Introducing: ABILA’s First Blogging Symposium
In the American Branch’s first blogging symposium, various authors will address International Law Weekend 2024’s theme of ‘Powerless law or law for the powerless?’ from an International Environmental and Energy Law perspective. Earlier this year, the American Branch put out a call for abstracts addressing this theme. The International Environmental and Energy Law Committee Co-Chairs Carolina Arlota, Myanna Dellinger, and ABILA’s CCO Freya Doughty-Wagner selected the five best abstracts.
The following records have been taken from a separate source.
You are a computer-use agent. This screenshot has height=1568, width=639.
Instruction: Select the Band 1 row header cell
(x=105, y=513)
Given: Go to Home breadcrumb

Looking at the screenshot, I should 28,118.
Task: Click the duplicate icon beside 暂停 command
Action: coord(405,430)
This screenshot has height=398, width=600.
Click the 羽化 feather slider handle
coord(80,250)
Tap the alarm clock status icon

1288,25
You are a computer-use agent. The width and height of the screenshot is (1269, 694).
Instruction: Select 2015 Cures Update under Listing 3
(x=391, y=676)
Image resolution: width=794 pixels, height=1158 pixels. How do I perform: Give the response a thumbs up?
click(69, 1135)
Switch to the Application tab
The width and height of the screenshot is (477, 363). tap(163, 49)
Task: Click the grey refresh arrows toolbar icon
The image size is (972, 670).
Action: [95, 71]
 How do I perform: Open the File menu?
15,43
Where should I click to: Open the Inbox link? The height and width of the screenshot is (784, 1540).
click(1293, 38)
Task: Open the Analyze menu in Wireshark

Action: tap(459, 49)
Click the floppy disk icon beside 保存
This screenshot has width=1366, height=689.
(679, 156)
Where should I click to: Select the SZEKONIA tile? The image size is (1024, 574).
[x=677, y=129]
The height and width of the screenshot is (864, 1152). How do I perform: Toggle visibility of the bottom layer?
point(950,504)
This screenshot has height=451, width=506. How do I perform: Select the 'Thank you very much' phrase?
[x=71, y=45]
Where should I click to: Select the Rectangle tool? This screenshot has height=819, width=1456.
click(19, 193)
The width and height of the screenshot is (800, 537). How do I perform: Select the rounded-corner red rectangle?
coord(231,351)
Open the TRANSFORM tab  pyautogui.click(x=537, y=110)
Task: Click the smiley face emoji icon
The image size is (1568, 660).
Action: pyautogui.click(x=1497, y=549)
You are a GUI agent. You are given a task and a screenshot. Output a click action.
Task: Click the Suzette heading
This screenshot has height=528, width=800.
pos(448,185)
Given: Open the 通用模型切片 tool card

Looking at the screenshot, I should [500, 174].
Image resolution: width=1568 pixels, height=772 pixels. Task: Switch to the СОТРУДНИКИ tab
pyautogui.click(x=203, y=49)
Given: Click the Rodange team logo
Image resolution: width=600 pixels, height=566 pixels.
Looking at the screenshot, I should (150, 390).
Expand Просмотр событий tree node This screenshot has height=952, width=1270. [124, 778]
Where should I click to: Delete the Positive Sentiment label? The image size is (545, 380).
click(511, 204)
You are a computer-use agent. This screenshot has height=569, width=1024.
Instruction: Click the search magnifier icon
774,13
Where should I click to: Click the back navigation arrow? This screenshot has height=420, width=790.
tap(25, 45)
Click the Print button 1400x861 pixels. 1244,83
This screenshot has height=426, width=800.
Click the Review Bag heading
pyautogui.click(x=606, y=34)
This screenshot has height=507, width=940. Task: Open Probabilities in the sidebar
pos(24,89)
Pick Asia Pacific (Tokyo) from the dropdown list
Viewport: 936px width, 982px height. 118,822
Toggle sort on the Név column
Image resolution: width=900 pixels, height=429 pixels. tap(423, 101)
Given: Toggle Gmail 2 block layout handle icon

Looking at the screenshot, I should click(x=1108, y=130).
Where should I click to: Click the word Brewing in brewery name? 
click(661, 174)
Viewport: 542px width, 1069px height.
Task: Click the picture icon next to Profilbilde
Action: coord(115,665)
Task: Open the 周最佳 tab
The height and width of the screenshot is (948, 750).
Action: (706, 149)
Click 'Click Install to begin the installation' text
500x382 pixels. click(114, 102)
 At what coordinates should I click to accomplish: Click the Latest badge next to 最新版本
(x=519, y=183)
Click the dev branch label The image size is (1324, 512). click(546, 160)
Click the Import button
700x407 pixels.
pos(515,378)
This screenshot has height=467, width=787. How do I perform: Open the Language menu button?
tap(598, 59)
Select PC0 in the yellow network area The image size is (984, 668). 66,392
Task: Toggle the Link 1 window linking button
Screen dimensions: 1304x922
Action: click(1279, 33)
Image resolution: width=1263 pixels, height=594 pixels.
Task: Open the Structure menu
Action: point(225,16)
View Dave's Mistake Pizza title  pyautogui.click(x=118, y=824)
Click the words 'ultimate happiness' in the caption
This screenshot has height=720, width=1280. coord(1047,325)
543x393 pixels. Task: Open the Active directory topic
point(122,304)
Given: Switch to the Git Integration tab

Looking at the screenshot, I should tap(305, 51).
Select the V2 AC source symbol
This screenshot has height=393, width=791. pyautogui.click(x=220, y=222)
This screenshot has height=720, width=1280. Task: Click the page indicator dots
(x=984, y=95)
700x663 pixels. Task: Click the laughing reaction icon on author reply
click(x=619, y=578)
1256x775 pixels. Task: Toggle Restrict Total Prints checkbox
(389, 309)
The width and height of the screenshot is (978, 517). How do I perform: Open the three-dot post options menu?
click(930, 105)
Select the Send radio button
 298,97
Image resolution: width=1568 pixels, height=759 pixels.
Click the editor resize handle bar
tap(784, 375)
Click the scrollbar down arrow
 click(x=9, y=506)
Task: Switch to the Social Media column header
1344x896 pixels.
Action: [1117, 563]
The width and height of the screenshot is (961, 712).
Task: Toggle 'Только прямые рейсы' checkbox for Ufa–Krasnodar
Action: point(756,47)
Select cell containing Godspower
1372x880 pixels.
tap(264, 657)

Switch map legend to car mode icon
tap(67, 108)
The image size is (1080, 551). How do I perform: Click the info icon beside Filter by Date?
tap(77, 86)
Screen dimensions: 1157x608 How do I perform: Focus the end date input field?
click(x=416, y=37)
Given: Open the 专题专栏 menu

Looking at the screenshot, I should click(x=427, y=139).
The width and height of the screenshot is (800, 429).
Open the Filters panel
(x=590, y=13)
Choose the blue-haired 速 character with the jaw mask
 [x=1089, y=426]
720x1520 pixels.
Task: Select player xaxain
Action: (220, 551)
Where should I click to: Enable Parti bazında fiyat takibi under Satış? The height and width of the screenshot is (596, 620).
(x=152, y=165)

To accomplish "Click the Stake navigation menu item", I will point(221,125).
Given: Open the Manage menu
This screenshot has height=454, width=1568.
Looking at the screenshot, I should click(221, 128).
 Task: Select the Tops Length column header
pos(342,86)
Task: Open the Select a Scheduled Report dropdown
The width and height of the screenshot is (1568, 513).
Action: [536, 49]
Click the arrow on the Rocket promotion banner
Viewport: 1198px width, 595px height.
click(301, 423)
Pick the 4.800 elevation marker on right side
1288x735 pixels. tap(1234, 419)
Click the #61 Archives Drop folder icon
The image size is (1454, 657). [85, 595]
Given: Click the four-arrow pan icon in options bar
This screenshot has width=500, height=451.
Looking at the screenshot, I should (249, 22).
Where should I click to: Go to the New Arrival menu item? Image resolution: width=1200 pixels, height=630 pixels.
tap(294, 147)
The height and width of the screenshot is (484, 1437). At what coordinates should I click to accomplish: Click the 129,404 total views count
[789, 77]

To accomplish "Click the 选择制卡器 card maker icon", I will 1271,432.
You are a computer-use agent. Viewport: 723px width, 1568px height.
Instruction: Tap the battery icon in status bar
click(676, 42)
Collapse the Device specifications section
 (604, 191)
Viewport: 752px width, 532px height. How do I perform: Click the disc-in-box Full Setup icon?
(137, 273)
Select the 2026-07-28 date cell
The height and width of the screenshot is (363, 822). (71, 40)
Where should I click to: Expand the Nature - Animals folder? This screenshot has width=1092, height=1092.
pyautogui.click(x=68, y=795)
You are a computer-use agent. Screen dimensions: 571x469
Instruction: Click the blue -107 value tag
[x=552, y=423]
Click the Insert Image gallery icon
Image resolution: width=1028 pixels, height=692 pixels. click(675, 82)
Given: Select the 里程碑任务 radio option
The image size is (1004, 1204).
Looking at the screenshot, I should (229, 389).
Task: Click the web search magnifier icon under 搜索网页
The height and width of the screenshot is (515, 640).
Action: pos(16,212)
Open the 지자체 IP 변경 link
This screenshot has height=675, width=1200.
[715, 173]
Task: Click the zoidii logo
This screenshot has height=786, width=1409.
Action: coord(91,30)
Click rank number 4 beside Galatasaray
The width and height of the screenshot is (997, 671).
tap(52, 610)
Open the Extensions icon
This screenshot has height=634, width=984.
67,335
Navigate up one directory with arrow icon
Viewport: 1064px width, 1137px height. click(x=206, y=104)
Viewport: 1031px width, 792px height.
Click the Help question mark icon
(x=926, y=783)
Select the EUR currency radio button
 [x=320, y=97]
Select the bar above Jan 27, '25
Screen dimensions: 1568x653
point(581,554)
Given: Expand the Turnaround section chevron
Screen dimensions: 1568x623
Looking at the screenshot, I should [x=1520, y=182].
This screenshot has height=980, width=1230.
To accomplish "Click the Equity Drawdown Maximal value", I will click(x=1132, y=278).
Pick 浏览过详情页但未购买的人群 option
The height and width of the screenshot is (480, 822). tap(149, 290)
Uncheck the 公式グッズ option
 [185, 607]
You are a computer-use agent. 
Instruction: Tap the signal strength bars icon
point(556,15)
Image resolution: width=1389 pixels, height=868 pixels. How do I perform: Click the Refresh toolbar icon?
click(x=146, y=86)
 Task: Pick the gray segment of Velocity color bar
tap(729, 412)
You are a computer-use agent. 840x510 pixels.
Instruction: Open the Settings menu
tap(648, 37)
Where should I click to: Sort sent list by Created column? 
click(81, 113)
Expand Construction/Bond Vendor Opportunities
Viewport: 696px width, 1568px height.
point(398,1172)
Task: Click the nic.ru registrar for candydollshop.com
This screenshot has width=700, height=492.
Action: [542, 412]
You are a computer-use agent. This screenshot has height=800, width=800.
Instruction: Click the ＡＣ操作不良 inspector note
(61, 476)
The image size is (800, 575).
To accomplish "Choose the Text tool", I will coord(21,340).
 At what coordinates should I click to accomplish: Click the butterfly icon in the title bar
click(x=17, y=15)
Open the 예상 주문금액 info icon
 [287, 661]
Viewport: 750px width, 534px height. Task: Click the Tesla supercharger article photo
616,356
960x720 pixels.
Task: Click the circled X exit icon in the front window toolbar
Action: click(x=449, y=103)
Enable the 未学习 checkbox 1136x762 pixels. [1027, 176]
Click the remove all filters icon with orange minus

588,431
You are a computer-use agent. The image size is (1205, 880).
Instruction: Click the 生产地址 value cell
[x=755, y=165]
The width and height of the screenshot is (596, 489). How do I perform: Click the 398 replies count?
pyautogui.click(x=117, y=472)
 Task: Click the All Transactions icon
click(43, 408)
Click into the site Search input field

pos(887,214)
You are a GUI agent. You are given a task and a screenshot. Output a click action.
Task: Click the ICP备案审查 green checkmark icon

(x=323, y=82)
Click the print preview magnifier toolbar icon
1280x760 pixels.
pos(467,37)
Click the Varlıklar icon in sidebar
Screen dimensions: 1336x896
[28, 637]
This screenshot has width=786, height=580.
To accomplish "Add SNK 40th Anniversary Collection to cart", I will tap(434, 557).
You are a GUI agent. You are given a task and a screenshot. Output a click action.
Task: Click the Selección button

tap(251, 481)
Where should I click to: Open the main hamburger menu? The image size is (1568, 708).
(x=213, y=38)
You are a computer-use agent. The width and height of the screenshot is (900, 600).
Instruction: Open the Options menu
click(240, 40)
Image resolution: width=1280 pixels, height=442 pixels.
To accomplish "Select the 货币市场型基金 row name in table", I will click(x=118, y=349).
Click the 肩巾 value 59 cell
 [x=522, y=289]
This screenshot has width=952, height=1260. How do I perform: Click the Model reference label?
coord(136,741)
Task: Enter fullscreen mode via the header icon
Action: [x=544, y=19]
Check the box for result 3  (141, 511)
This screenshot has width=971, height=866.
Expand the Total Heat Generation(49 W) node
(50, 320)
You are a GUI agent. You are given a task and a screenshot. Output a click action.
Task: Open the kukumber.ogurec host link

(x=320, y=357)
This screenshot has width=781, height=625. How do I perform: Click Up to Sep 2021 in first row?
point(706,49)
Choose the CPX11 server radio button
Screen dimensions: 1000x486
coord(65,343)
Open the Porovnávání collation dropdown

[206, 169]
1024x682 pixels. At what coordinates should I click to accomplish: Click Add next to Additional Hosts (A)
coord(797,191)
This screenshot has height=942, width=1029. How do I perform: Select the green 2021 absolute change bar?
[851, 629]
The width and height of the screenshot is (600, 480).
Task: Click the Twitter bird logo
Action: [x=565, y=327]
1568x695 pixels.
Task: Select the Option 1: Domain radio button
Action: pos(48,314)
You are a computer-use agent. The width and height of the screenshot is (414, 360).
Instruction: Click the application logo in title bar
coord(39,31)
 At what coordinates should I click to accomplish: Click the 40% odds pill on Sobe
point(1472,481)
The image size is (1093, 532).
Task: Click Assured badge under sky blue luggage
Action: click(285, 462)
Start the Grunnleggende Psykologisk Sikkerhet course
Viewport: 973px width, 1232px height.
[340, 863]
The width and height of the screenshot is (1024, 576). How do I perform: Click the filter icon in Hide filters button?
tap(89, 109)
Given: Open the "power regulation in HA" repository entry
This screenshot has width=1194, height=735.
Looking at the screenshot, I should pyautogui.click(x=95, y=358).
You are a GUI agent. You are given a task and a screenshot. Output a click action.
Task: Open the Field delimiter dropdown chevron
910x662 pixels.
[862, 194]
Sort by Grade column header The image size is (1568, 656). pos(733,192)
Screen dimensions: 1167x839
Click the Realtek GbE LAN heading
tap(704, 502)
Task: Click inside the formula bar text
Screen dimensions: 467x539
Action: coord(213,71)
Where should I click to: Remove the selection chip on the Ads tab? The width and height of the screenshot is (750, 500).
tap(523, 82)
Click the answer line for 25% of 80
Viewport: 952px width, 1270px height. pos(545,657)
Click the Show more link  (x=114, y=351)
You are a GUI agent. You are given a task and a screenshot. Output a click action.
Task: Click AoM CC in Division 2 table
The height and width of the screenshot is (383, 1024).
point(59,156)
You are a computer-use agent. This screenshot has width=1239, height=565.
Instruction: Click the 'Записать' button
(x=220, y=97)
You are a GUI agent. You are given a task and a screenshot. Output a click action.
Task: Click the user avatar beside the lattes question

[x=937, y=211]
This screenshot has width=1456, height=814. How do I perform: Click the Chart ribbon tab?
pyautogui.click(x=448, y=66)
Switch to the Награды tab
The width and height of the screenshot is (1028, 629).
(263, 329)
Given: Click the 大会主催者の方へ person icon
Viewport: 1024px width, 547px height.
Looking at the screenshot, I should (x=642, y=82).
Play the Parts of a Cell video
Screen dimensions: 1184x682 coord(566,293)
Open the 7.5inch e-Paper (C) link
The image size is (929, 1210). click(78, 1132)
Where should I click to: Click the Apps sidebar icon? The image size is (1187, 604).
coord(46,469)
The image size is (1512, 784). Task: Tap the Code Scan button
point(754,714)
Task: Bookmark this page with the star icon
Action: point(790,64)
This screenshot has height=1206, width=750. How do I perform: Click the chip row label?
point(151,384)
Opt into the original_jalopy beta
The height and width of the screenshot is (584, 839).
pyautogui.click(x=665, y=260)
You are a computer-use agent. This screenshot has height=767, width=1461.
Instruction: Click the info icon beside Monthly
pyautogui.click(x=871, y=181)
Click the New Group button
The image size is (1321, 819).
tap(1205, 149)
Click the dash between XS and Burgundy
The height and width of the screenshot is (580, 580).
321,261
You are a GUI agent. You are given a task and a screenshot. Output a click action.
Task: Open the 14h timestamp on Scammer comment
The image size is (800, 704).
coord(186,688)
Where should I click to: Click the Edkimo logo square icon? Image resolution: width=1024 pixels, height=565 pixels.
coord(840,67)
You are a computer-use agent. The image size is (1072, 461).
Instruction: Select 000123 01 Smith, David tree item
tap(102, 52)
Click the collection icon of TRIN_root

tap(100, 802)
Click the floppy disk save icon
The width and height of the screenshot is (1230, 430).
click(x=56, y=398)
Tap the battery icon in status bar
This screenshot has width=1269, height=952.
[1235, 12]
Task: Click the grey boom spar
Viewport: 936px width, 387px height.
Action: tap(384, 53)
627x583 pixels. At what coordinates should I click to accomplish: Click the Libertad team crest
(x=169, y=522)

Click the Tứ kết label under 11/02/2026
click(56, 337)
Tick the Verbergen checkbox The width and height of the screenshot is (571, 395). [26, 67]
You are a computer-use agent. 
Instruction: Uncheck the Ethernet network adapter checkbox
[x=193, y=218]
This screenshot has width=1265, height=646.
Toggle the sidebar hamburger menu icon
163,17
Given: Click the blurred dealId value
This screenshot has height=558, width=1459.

These complete pieces will be published once a day, starting Monday, 24th June, and concluding on Friday, 28th June.
Symposium Overview
MONDAY: Empowering Law in Earth System Models by Yirong Sun
Yirong Sun is a Research and Teaching Fellow at Guarini Global Law & Tech (GGLT), and Institute for International Law and Justice at New York University, School of Law. She is a key contributor in GGLT’s newly launched Planetary Futures project, specializing in data and technology regulation and environmental use and impact of outer space infrastructures. She holds an LL.M. in International Legal Studies from NYU Law, an LL.B. from Tsinghua University School of Law, and minored in Economics at Tsinghua University School of Social Sciences.
Read here.
TUESDAY: Closing the Accountability Gap: The Urgency of Mandatory Corporate Climate Commitments by Eoin Jackson
Eoin Jackson is an incoming PhD candidate at the London School of Economics and Political Science, Chief of Staff/Legal Fellow for the Climate Governance Commission, Irish Rapporteur for the Sabin Center for Climate Change, and a Co-Director of Law Students for Climate Accountability UK. Jackson holds an LLM from Harvard Law School and an LLB from Trinity College Dublin.
Read here.
WEDNESDAY: Gwich’in Rights are Caribou Rights by Kimberley Graham
Kimberley Graham holds an MA in Environmental Law from the University of Sydney and a BA(Hons) in Natural Resource Management from the University of Melbourne. Graham is an Independent Specialist and Researcher; her research interests include diverse human relationships with animals and nature and how they are reflected in environmental legal regimes and political structures. She is a Member of the IUCN World Commission on Environmental Law, the Global Network for Human Rights and the Environment, and the Research Group on Rights of Nature & Animals.
Read here.
THURSDAY: Lessons from the Rana Plaza: Arbitrating Human Rights Claims against Transnational Companies by Galo Martín Márquez Ruíz
Galo Márquez is an Associate at Creel, García-Cuellar, Aiza y Enríquez specialized in International Arbitration, Legal Assistant to former ICJ Vice-President, Judge B. Sepulveda Amor, and Professor at Tec de Monterrey University in Mexico City. Galo is a Member of the Academic Forum on Investor-State Dispute Settlement and the CAM/CANACO Forum Chair for Arbitration Practitioners. In 2024, he was awarded the Johnny Veeder International Arbitration Scholarship.
Read here.
FRIDAY: Using Climate Financing as a Guide for Environmental Justice Compensation in Kiribati by Mariah R. Bowman
Mariah R. Bowman is a recent Pace University’s Elisabeth Haub School of Law graduate, having graduated with additional certificates in International Law and Environmental Law. Bowman has interned for the Indiana Department of Transportation, the US Environmental Protection Agency, the Animal Legal Defense Fund, and the Permanent Mission of Costa Rica to the United Nations.
Read here.
Two blogs will also be published in the ABILA Summer Newsletter. We hope you enjoy ABILA’s first blogging symposium. Please look out for future calls for contributions and for one of our authors, Eoin Jackson, on the Emerging Voices panel at this year’s International Law Weekend.